(Pixel coordinate grounding data)
== == ==
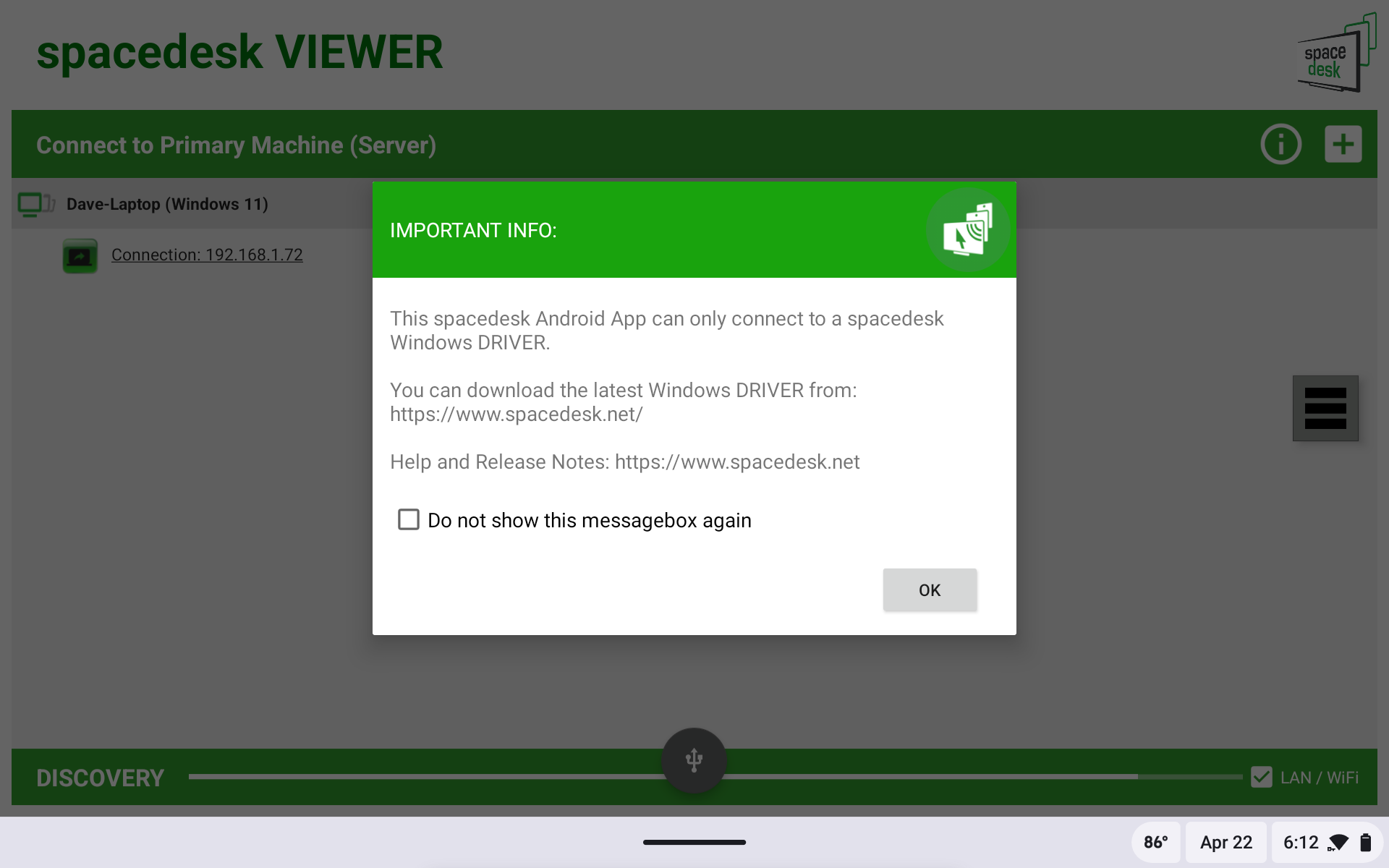Add a new connection with the plus icon

pyautogui.click(x=1343, y=143)
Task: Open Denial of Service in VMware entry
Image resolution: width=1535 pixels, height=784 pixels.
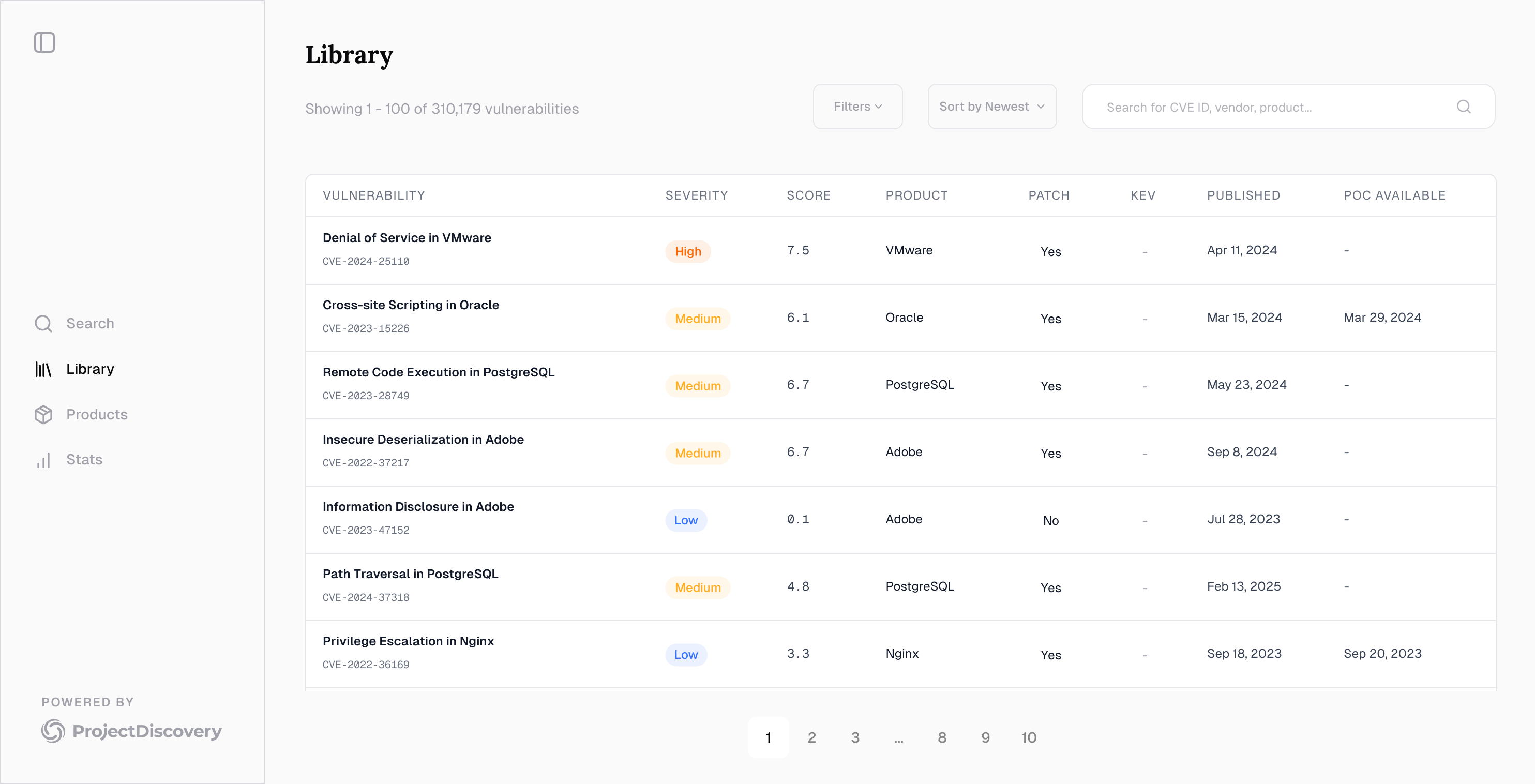Action: pyautogui.click(x=407, y=238)
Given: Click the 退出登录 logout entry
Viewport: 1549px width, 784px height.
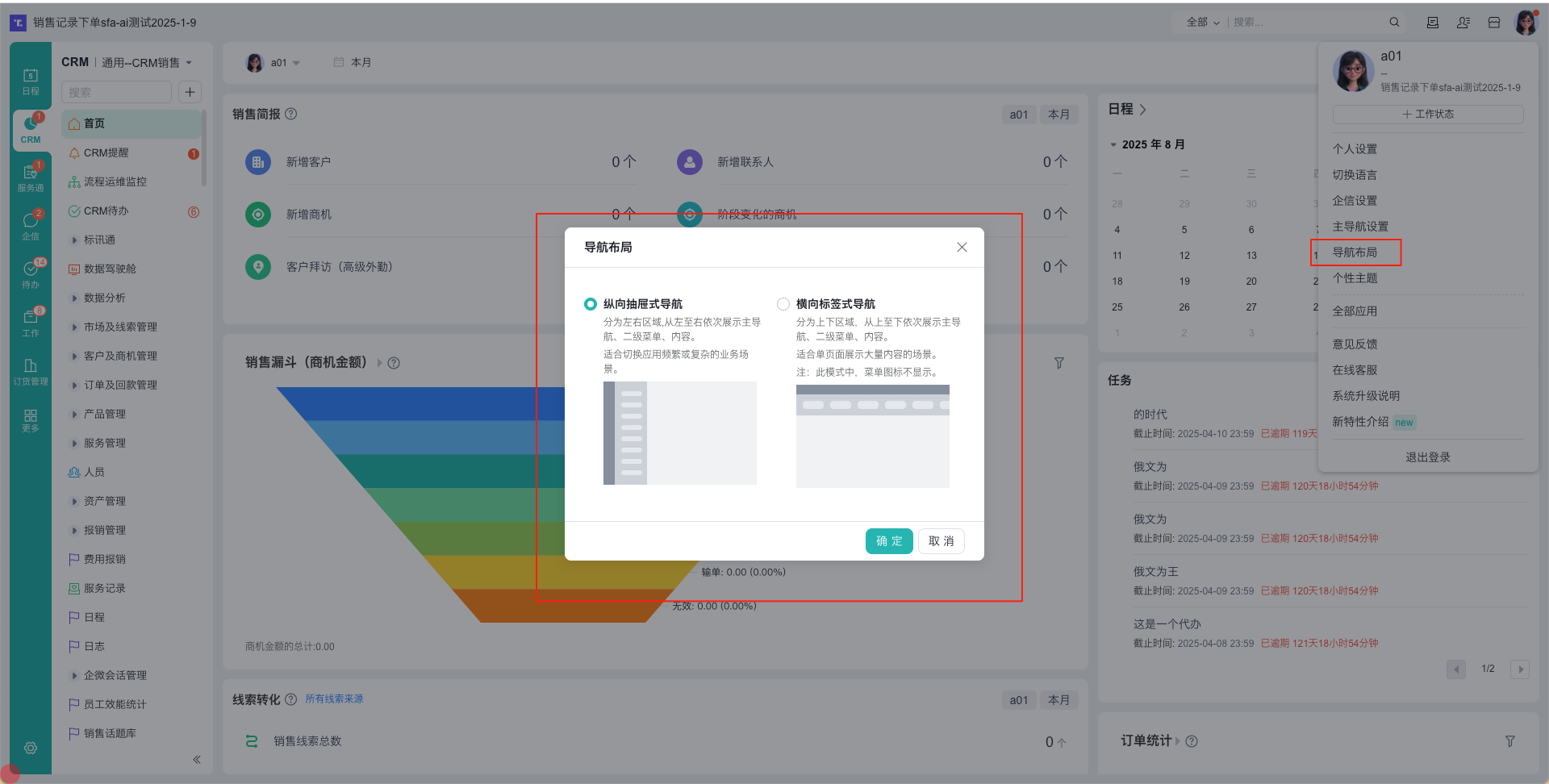Looking at the screenshot, I should [1426, 457].
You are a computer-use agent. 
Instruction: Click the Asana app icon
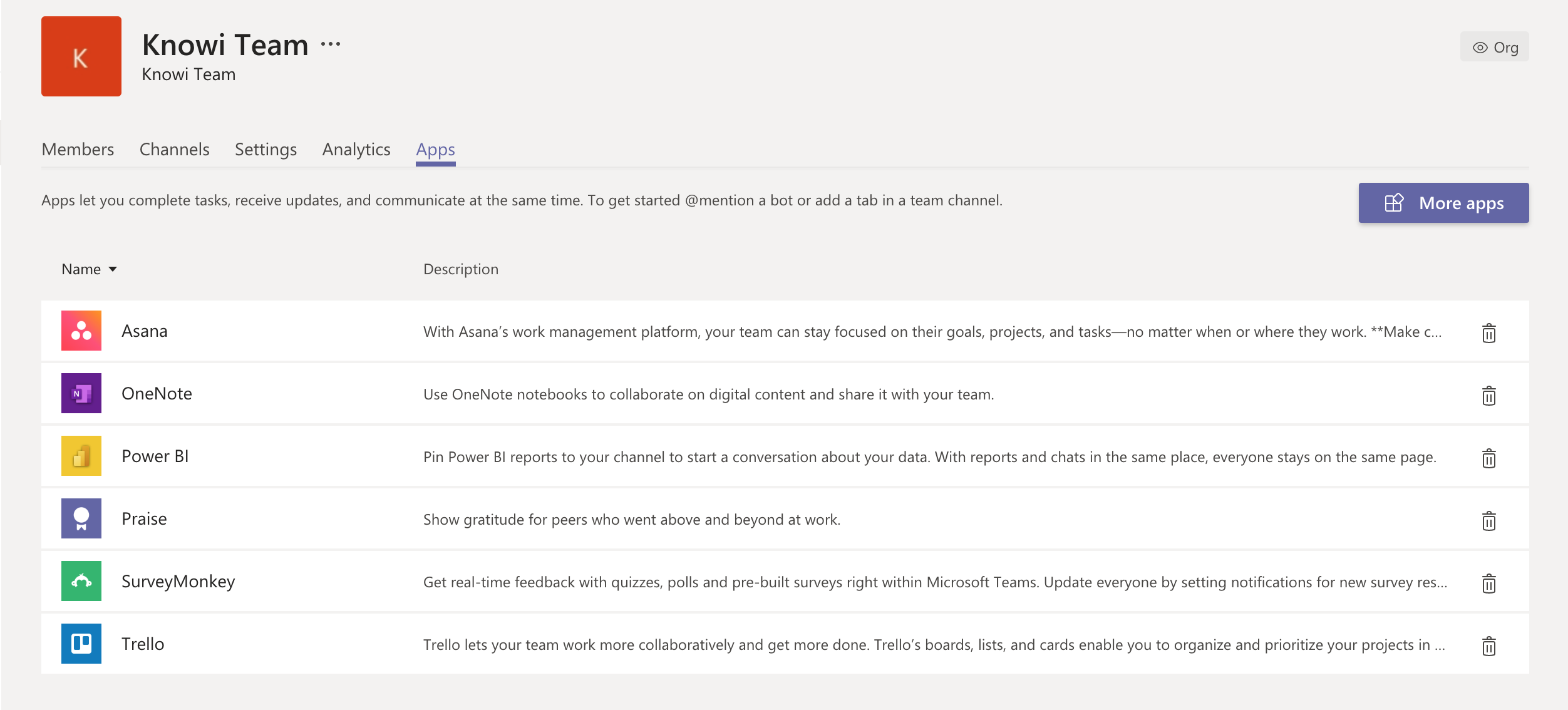coord(81,331)
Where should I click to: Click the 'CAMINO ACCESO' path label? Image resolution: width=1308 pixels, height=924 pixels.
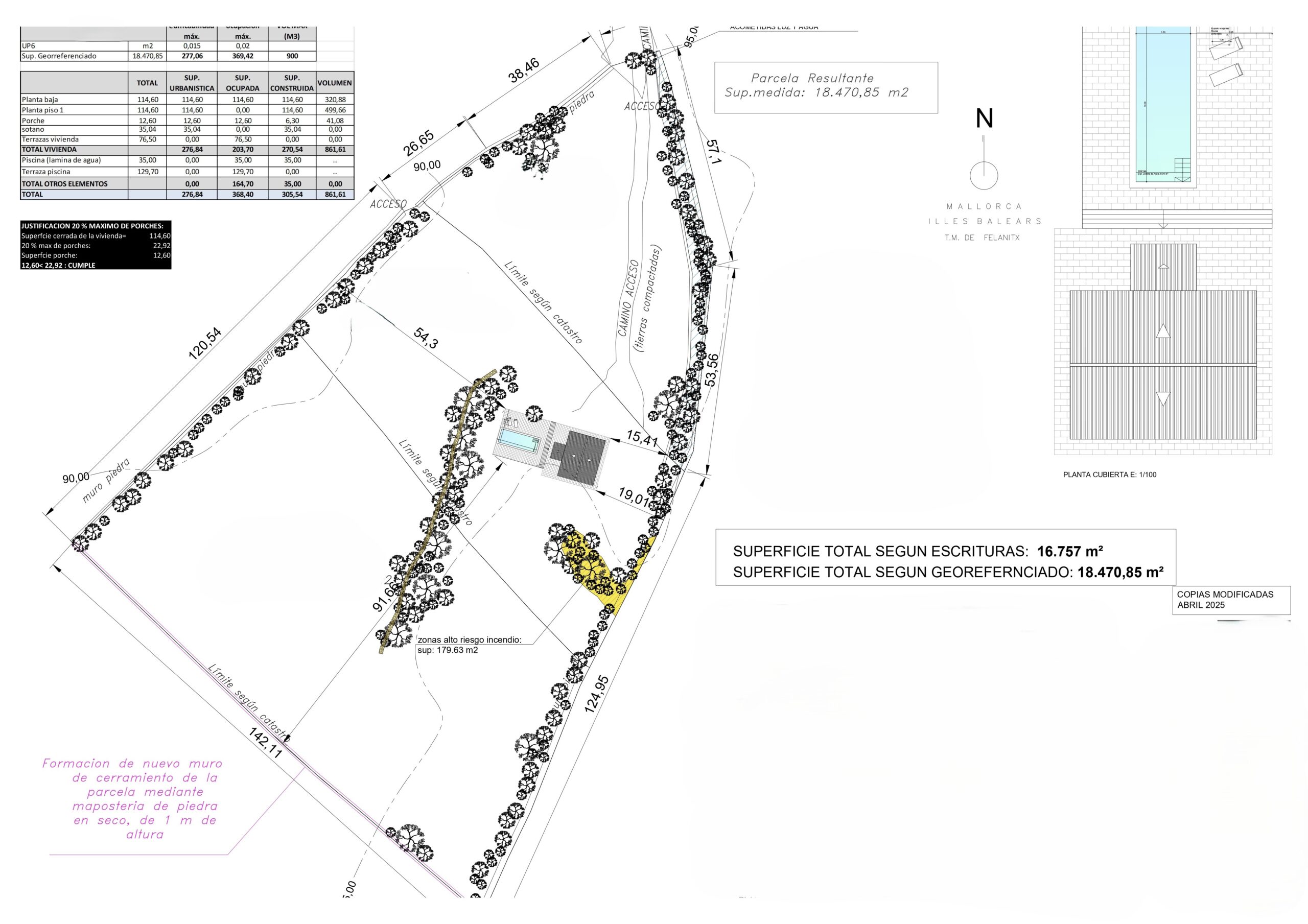628,298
== == ==
### Requirement
Could you transcribe exactly the lines from the line containing "You are a computer-use agent." through the final line of the records, both included, and nothing beyond them? The pictures should be left out.

### Answer to this task
You are a computer-use agent. 
Instruction: Click the Asana app icon
coord(81,331)
Where should I click to: Click the 'CAMINO ACCESO' path label? Image resolution: width=1308 pixels, height=924 pixels.
628,298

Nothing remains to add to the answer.